The first signs of activity appeared in late 2019, when the galaxy unexpectedly began shining brightly, attracting the attention of astronomers. After studying it for several years, they concluded that the unusual changes they saw were probably the result of the black hole suddenly ‘switching on’ – entering an active phase. The bright, compact, central region of the galaxy is now classified as an active galactic nucleus, nicknamed ‘Ansky’.

“When we first saw Ansky light up in optical images, we triggered follow-up observations using NASA’s Swift X-ray space telescope, and we checked archived data from the eROSITA X-ray telescope, but at the time we didn’t see any evidence of X-ray emissions,” says Paula Sánchez Sáez, a researcher at the European Southern Observatory, Germany, and leader of the team that first explored the black hole’s activation.

Ansky wakes up

Then, in February 2024, a team led by Lorena Hernández-García, a researcher at the Valparaiso University, Chile, began to see bursts of X-rays from Ansky at nearly regular intervals.

“This rare event provides an opportunity for astronomers to observe a black hole’s behaviour in real time, using X-ray space telescopes XMM-Newton and NASA’s NICER, Chandra and Swift. This phenomenon is known as a quasiperiodic eruption, or QPE. QPEs are short-lived flaring events. And this is the first time we have observed such an event in a black hole that seems to be waking up,” explains Lorena.

“The first QPE episode was discovered in 2019, and since then we’ve only detected a handful more. We don’t yet understand what causes them. Studying Ansky will help us to better understand black holes and how they evolve.”

“XMM-Newton played a pivotal role in our study. It is the only X-ray telescope sensitive enough to detect the fainter X-ray background light between the bursts. With XMM-Newton we could measure how dim Ansky gets, which enabled us to calculate how much energy Ansky releases when it lights up and starts flashing.”

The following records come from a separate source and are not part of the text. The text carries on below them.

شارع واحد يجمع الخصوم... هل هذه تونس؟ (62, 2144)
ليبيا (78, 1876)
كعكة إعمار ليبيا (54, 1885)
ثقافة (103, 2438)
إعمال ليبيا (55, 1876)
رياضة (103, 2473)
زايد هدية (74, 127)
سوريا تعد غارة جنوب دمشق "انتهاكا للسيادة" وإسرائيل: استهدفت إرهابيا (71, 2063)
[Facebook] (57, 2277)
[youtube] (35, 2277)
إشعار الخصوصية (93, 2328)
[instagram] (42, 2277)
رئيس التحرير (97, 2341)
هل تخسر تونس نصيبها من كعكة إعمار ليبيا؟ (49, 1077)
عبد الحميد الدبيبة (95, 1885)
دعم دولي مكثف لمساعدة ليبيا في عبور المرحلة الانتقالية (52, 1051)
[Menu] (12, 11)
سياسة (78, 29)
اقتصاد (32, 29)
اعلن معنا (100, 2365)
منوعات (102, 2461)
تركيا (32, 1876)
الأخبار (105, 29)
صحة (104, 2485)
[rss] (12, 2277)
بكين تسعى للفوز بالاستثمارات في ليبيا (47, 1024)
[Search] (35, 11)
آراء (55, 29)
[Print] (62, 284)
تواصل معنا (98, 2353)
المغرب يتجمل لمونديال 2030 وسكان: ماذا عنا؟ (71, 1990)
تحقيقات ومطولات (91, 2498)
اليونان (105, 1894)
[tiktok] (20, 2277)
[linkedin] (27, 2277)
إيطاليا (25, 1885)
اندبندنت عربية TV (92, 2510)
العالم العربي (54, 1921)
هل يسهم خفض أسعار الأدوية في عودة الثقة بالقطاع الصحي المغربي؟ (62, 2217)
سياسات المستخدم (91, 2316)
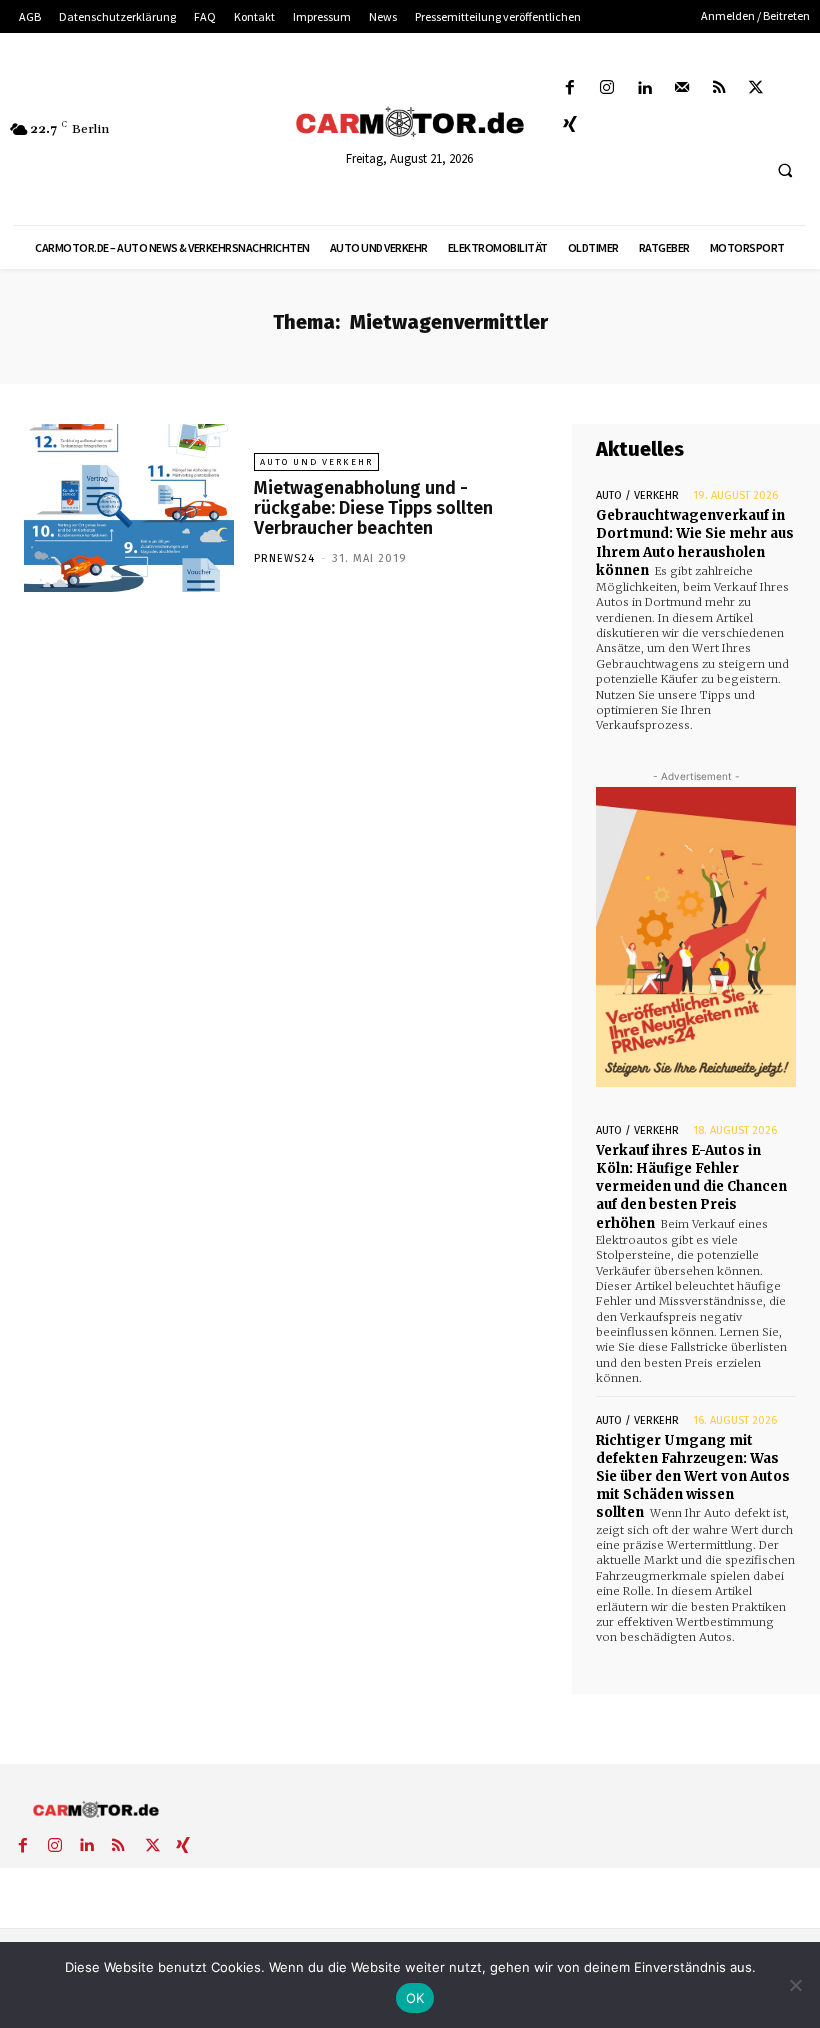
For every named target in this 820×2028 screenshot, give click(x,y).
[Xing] (570, 125)
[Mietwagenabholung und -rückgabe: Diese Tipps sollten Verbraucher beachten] (129, 508)
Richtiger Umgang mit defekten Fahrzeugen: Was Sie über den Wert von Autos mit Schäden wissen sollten (693, 1477)
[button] (785, 171)
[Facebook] (570, 88)
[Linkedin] (644, 88)
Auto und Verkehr (316, 462)
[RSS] (718, 88)
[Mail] (681, 88)
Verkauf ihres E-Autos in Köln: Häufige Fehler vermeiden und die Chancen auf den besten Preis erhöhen (691, 1187)
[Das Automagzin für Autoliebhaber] (409, 123)
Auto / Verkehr (637, 495)
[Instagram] (607, 88)
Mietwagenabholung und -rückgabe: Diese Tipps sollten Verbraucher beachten (373, 508)
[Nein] (795, 1985)
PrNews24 (284, 558)
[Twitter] (756, 88)
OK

Unravelling puzzling behaviour

The gravity of a black hole captures matter that gets too close and can rip it apart. The matter from a captured star, for example, would be spread into a hot, bright, rapidly spinning disc called an accretion disc. Current thinking is that QPEs are caused by an object (that could be a star or a small black hole) interacting with this accretion disc and they have been linked to the destruction of a star. But there is no evidence that Ansky has destroyed a star.

The extraordinary characteristics of Ansky’s recurring bursts prompted the research team to consider other possibilities. The accretion disc could be formed by gas captured by the black hole from its neighbourhood, and not a disintegrated star. In this scenario, the X-ray flares would be coming from highly energetic shocks in the disc, provoked by a small celestial object travelling through and disrupting the orbiting material, repeatedly.

“The bursts of X-rays from Ansky are ten times longer and ten times more luminous than what we see from a typical QPE,” says Joheen Chakraborty, a team member and PhD student at the Massachusetts Institute of Technology, USA.

“Each of these eruptions is releasing a hundred times more energy than we have seen elsewhere. Ansky’s eruptions also show the longest cadence ever observed, of about 4.5 days. This pushes our models to their limits and challenges our existing ideas about how these X-ray flashes are being generated.”

Watching a black hole in action

Being able to watch Ansky evolving in real time is an unprecedented opportunity for astronomers to learn more about black holes and the energetic events they power.

“For QPEs, we’re still at the point where we have more models than data, and we need more observations to understand what's happening,” says ESA Research Fellow and X-ray astronomer, Erwan Quintin.

“We thought that QPEs were the result of small celestial objects being captured by much larger ones and spiralling down towards them. Ansky’s eruptions seem to be telling us a different story. These repetitive bursts are also likely associated with gravitational waves that ESA’s future mission LISA might be able to catch.”
“It’s crucial to have these X-ray observations that will complement the gravitational wave data and help us solve the puzzling behaviour of massive black holes.”